(Data items)
****************************************
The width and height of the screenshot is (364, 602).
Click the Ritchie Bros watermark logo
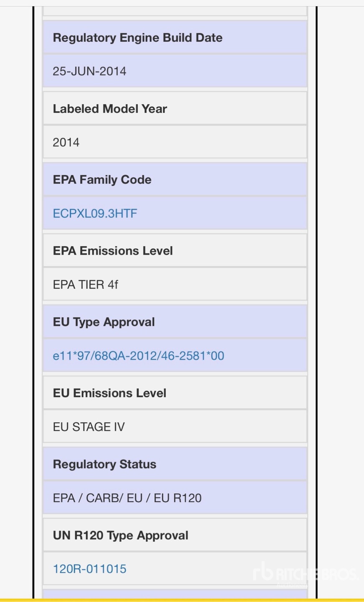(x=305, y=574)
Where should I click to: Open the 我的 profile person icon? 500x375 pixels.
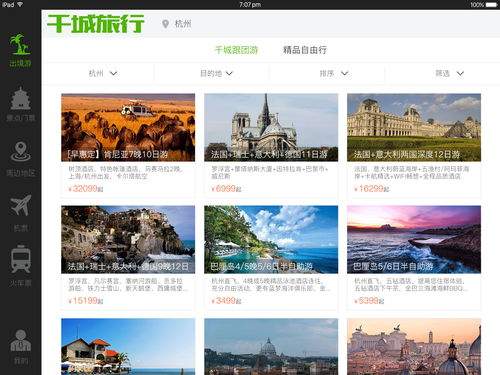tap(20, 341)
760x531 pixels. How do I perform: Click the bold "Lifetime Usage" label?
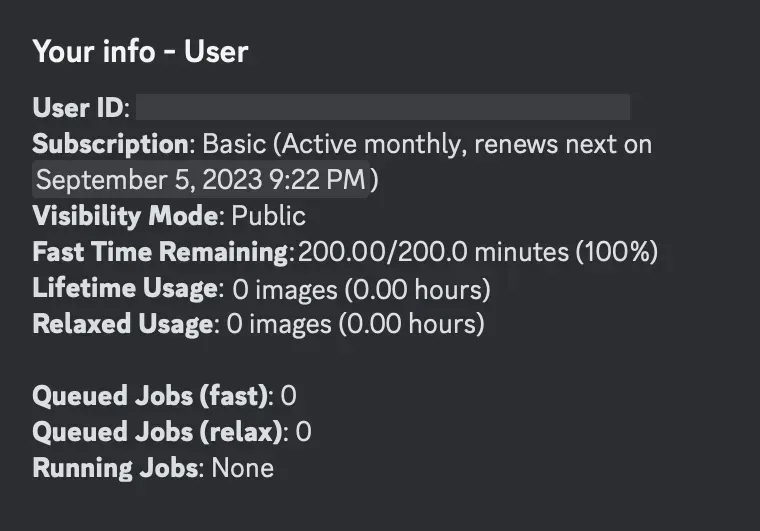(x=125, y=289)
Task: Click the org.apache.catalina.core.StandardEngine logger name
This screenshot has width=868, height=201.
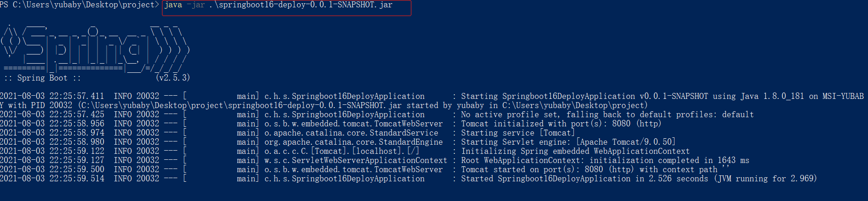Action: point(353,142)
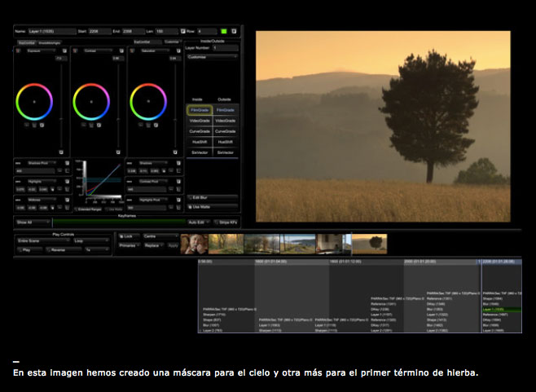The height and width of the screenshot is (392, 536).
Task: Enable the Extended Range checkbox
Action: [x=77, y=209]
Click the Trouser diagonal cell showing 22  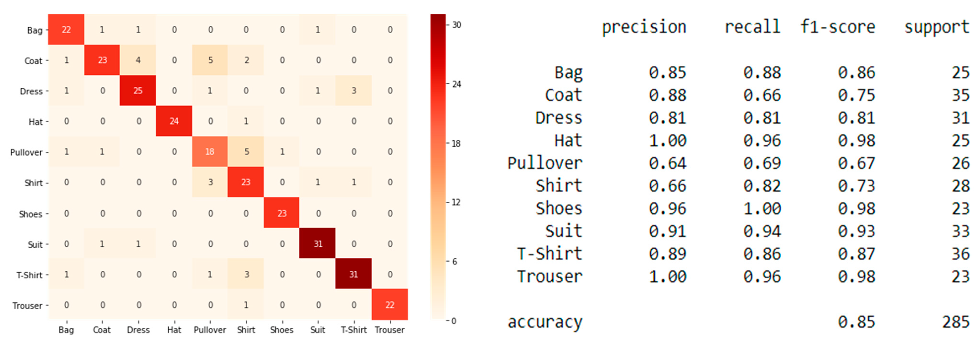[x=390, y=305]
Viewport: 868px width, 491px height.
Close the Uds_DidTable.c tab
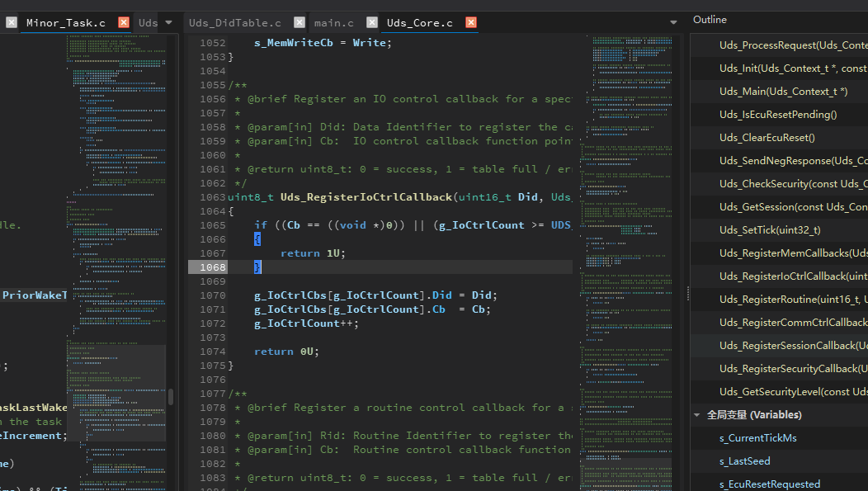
****************************************
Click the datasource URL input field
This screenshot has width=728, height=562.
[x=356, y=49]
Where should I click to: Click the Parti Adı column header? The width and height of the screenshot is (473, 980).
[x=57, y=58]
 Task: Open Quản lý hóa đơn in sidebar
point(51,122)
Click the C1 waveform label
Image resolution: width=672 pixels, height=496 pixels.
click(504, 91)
****************************************
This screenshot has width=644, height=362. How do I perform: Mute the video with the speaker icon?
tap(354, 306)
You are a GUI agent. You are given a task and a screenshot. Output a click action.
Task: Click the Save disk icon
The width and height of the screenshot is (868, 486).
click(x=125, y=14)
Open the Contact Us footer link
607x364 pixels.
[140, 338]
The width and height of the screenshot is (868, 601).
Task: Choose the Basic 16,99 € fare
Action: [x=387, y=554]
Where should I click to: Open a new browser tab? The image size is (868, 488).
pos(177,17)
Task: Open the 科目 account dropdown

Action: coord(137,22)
****************************************
(What is needed) Once the line with "The width and height of the screenshot is (364, 602)." is found in the data above, reproduce it and each line after it exactly, through the line with "Task: Click the org.apache.catalina.core.StandardEngine". Omit the pictures.

(Answer area)
The width and height of the screenshot is (364, 602).
Click the Ritchie Bros watermark logo
(x=305, y=574)
Where should I click to: Open the 我的 profile person icon? 500x375 pixels.
tap(20, 341)
760x531 pixels. How do I perform: Click the bold "Lifetime Usage" label?
(x=125, y=289)
Task: Click the org.apache.catalina.core.StandardEngine logger name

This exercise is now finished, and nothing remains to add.